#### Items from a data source

# # # # # # #

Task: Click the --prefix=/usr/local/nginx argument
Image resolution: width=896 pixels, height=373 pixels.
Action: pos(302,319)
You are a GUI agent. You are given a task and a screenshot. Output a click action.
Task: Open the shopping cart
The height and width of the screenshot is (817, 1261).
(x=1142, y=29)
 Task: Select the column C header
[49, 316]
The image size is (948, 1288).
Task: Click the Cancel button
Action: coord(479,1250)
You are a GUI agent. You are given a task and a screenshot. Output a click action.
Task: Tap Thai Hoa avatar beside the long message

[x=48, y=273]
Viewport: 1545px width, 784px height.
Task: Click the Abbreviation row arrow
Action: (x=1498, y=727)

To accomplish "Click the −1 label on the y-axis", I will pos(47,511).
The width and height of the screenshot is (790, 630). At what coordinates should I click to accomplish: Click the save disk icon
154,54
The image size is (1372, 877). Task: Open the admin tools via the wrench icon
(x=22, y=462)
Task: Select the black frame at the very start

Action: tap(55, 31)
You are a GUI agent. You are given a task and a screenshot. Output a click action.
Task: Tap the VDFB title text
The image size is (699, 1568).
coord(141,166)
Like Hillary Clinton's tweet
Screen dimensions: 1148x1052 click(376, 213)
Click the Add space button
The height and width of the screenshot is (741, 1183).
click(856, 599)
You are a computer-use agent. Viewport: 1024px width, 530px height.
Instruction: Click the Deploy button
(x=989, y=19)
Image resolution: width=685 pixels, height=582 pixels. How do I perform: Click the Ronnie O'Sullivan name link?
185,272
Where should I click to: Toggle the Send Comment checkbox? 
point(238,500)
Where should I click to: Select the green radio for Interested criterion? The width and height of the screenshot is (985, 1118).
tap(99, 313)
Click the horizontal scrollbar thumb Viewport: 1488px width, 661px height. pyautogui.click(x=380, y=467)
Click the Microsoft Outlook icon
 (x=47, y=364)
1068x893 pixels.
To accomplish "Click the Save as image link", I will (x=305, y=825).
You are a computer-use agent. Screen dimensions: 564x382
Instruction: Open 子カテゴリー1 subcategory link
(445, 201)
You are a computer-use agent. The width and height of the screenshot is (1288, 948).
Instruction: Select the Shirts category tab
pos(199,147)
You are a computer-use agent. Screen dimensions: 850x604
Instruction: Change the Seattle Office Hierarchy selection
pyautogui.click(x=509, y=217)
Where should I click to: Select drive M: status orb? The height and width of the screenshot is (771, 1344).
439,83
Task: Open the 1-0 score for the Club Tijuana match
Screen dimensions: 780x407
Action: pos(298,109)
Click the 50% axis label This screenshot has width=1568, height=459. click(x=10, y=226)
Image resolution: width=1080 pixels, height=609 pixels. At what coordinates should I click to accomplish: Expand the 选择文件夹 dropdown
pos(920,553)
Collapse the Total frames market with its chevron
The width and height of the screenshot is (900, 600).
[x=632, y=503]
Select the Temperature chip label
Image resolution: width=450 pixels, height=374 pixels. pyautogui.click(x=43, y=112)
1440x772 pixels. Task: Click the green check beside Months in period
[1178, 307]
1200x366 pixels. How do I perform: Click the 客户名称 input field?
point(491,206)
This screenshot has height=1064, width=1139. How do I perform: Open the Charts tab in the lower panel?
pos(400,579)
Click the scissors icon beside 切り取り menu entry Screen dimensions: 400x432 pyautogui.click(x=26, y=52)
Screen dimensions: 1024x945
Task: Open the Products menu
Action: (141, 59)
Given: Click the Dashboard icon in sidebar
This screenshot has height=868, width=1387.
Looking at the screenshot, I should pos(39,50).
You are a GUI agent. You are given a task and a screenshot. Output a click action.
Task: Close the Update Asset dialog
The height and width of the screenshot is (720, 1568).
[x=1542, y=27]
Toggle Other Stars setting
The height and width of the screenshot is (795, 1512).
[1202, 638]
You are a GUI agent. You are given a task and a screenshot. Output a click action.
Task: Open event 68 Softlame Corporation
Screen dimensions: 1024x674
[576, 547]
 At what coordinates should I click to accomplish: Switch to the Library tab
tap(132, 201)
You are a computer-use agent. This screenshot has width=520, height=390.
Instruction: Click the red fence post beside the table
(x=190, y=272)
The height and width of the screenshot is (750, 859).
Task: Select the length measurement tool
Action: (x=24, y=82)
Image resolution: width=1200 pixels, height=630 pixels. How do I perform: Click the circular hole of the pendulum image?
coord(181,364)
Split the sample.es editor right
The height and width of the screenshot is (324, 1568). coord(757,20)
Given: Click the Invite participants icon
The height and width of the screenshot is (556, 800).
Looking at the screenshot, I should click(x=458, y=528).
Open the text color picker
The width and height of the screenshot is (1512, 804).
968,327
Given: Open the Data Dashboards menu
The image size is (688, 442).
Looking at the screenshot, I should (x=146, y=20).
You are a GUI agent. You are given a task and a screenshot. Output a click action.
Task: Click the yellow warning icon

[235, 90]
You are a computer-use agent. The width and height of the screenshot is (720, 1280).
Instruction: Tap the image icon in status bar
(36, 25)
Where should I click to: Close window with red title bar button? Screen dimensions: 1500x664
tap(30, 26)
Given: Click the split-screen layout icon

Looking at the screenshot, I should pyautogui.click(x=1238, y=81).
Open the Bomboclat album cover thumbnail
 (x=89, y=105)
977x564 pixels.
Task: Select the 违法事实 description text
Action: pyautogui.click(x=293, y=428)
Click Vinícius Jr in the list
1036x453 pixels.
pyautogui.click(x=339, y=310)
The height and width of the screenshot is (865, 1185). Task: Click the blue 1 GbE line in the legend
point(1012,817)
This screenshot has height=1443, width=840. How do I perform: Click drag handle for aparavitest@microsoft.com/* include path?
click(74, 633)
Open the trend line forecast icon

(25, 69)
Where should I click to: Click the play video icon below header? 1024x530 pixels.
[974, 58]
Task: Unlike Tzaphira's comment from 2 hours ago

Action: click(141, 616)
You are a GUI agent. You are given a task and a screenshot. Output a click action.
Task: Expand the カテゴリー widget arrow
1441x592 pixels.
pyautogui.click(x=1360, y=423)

# # # # # # #

All that belongs in the answer is the run of lines above from the line containing "Click the scissors" through the line containing "Toggle Other Stars setting", exactly as written.

Click the scissors icon beside 切り取り menu entry Screen dimensions: 400x432 pyautogui.click(x=26, y=52)
Screen dimensions: 1024x945
Task: Open the Products menu
Action: (141, 59)
Given: Click the Dashboard icon in sidebar
This screenshot has height=868, width=1387.
Looking at the screenshot, I should pos(39,50).
You are a GUI agent. You are given a task and a screenshot. Output a click action.
Task: Close the Update Asset dialog
The height and width of the screenshot is (720, 1568).
[x=1542, y=27]
Toggle Other Stars setting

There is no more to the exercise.